Source: https://statoshi.info/d/000000020/memory-pool?viewPanel=2&orgId=1&from=1487140490714&to=1495349011367
2018 Bestmixer.io Spam
On October 23rd, Bitcoin users began receiving 0.00000888 BTC from BestMixer.io from their vanity address "1BestMixVhna91MkP7pKRtjej3bFq6Ze46" along with a message promoting their service. Ciphertrace reported on this with the theory that they were trying to taint tons of addresses and make it more difficult to trace funds from the mixer. Ultimately this spam attack was negligible in the grand scheme of things; it's not even noticeable on the charts. Bestmixer sent 60 transactions and spent 0.5 BTC and 0.03 BTC in fees. They ended up getting raided and shut down about 6 months later. The spam consisted of:
- 61 transactions
- 1.88 vMB of block space
- 0.03 BTC in fees paid
- 0.5 BTC in dust sent
Memo.sv Spam
In 2020 we saw spam transactions such as this one with vanity address outputs pointing to a URL on a BSV forum.
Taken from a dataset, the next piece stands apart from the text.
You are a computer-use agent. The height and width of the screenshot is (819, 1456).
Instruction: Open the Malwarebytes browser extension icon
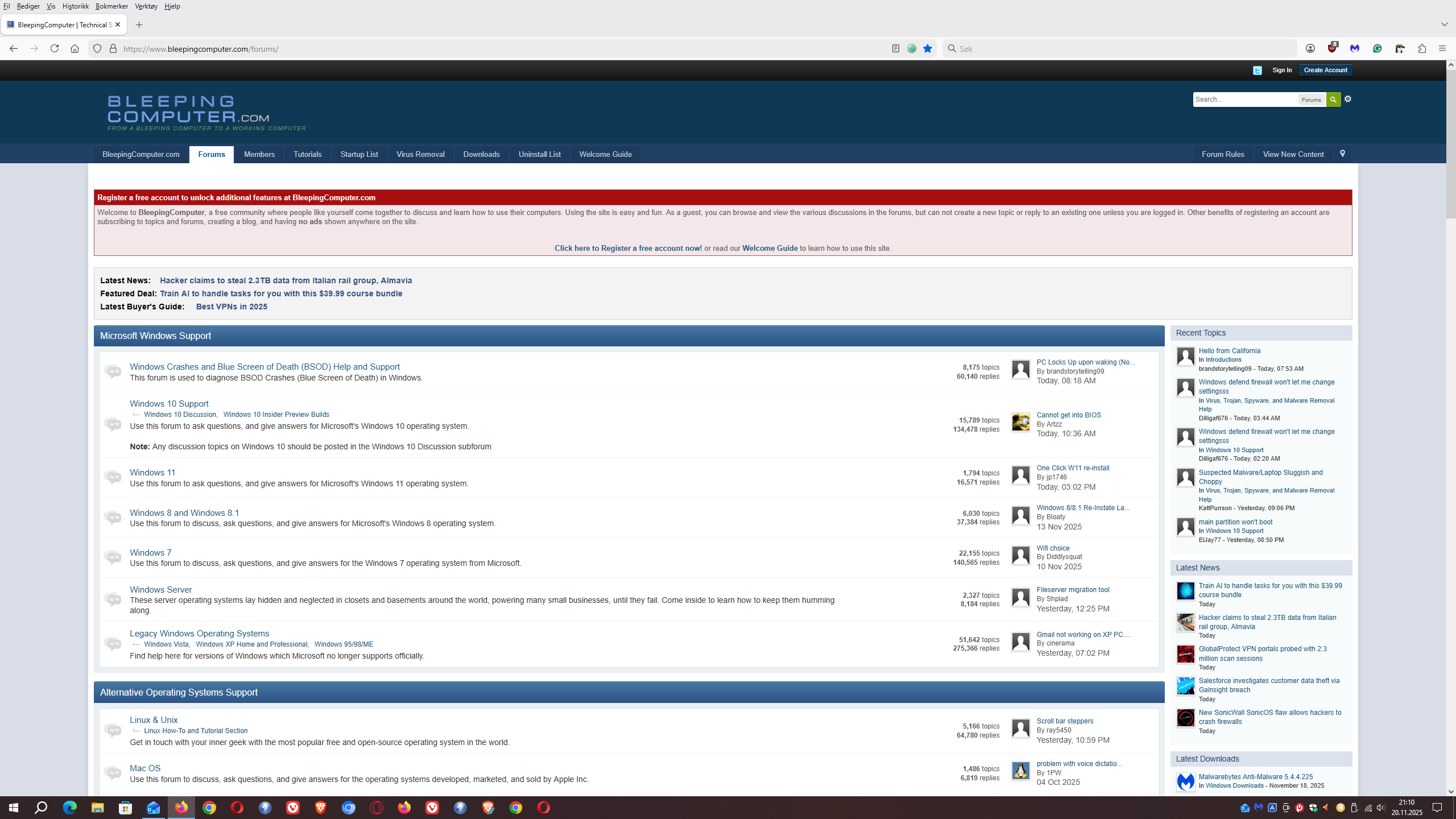(1355, 49)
BSV spam started on July 31, 2020 and has been ongoing for 7 months with over:
- 2,016 transactions
- 27 vMB of block space
- 6.88 BTC in fees paid
- 4.71 BTC in dust sent
- 0.077 BTC of the above dust was burned sending to vanity addresses
There was also some copycat Monero spam that you can see at the 1WhyNotMonero777777777777a14A99D8 vanity address, but it was only used in a total of 10 transactions and was thus insignificant.
What Have We Learned?
While it's clear that many attacks simply targeted addresses that had previously received funds on the blockchain, some spam was sent to addresses that had never received funds. For example, this address was posted on the bitcoin-otc web of trust and received such an output in 2014. We can conclude that some spammers scrape web sites and forums to find bitcoin addresses.
Attempts to degrade the network's reliability at processing transactions have become more and more expensive to pull off over the years. If we take the earlier chart of fees paid by spammy transactions and denominate them in USD by the exchange rate at the time of the transaction, we can see that the cost is increasing by orders of magnitude.
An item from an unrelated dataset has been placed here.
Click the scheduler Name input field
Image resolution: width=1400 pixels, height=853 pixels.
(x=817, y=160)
Total fees paid by spammy transactions
One of the main reasons of having transactions fees is to disincentivize spammy and inefficient use of the network. Given that the block space consumed by spammy transactions has been decreasing over the past few years, this appears to be working.
Similar to the costs imposed by transaction fees, the increasing minimum required bitcoin output values have also raised the capital required to spam the blockchain by orders of magnitude.
Bitcoin is an antifragile network. That which does not kill it makes it stronger!
We have seen a variety of attempts to flood the network over the years and the worst they have been able to accomplish is to create temporary inconvenience and annoyance for other users of the network. It should be clear by now that transaction spammers are simply burning their money.